___ PROVIDED RECORDS

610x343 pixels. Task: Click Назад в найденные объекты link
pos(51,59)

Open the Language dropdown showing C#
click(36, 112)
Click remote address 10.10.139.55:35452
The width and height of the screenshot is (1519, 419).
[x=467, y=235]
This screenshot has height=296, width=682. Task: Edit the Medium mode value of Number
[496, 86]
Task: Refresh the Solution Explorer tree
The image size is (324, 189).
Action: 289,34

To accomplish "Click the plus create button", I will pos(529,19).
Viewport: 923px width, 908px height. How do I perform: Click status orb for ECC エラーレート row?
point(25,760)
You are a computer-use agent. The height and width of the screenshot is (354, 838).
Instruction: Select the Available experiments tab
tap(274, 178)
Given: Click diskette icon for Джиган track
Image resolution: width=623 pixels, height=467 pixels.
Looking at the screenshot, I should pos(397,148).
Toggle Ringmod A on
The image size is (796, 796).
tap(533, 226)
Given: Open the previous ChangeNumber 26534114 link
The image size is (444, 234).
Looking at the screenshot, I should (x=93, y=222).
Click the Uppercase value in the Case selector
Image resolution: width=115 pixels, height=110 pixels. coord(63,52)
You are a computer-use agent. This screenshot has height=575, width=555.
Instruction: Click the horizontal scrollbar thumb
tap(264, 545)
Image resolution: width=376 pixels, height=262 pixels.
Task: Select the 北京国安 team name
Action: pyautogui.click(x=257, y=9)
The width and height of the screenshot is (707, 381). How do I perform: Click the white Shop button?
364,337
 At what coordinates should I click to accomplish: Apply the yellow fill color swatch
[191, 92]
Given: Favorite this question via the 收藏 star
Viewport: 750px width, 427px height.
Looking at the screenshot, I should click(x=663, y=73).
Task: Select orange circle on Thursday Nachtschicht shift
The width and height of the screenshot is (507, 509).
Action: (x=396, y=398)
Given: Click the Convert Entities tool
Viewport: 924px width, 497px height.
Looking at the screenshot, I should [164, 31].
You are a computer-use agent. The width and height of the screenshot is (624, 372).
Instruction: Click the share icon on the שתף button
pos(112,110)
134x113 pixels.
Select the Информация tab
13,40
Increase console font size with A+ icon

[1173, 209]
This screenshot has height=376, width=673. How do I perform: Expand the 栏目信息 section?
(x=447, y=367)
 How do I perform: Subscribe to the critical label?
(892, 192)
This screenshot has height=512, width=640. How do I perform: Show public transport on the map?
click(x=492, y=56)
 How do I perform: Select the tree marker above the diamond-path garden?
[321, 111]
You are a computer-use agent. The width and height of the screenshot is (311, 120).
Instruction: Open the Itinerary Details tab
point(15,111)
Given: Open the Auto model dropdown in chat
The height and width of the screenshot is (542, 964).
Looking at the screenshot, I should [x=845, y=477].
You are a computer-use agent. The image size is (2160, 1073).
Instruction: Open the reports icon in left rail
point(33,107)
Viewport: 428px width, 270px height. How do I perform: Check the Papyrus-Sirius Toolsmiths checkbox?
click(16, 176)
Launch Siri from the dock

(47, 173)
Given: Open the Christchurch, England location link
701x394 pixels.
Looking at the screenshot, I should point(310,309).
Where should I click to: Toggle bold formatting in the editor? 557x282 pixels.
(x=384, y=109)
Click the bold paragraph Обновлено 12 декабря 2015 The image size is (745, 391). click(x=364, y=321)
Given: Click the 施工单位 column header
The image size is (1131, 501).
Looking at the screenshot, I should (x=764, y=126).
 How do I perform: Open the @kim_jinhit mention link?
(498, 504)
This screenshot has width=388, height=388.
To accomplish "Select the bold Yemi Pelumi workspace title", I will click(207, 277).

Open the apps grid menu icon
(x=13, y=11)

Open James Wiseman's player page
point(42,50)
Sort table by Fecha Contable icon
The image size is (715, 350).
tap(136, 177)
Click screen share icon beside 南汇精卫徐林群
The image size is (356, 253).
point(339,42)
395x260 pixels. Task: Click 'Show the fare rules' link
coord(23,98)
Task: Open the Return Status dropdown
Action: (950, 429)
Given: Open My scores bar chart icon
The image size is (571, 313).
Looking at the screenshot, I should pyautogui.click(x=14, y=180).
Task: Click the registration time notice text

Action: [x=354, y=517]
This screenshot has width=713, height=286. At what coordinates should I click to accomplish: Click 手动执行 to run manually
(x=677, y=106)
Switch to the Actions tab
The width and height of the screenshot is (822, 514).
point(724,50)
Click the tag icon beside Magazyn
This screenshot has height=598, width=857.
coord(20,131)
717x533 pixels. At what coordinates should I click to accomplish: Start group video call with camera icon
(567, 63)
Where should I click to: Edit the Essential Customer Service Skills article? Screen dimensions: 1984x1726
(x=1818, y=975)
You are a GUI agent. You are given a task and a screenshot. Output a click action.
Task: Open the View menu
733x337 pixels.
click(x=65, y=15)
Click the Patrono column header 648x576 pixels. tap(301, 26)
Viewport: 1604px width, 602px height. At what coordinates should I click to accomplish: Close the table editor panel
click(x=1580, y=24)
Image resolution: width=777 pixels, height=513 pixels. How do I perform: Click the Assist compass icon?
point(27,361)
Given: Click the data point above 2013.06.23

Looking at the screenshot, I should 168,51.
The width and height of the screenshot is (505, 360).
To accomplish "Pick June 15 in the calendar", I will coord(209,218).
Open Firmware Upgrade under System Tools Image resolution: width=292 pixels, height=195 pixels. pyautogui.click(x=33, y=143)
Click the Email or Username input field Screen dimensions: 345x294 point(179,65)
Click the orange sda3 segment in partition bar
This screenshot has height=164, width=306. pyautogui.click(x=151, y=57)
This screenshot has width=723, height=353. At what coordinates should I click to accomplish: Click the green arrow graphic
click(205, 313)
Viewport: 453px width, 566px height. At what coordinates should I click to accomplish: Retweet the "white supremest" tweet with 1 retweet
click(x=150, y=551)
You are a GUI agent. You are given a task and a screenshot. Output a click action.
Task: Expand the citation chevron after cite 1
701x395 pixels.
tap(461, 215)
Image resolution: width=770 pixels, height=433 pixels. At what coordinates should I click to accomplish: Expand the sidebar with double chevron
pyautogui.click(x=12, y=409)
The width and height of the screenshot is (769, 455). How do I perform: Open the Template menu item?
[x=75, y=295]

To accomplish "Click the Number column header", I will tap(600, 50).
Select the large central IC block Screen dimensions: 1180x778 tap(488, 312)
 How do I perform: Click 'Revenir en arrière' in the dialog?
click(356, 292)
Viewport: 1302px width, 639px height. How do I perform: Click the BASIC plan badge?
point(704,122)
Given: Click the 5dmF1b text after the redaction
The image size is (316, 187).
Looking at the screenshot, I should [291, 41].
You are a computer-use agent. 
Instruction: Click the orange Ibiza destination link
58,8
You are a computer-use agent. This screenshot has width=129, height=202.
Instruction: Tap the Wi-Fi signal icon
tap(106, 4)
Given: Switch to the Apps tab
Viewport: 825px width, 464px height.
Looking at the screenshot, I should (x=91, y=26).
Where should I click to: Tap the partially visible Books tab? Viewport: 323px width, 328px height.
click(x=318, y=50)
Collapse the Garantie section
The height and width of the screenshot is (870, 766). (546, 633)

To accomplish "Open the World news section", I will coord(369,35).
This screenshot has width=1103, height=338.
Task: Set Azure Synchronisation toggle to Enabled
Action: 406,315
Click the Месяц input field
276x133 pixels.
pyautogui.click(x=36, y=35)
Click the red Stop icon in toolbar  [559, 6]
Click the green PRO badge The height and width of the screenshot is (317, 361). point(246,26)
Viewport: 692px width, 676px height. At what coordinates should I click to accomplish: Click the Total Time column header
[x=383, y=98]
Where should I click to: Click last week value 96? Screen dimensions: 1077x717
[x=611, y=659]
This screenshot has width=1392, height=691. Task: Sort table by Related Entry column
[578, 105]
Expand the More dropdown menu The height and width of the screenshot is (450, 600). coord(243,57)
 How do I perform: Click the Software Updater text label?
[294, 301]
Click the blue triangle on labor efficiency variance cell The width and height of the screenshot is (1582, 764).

______

Copy the records above faithfully. Begin at their first line, end at the line containing "Task: Refresh the Solution Explorer tree", and include nothing else.

610x343 pixels. Task: Click Назад в найденные объекты link
pos(51,59)

Open the Language dropdown showing C#
click(36, 112)
Click remote address 10.10.139.55:35452
The width and height of the screenshot is (1519, 419).
[x=467, y=235]
This screenshot has height=296, width=682. Task: Edit the Medium mode value of Number
[496, 86]
Task: Refresh the Solution Explorer tree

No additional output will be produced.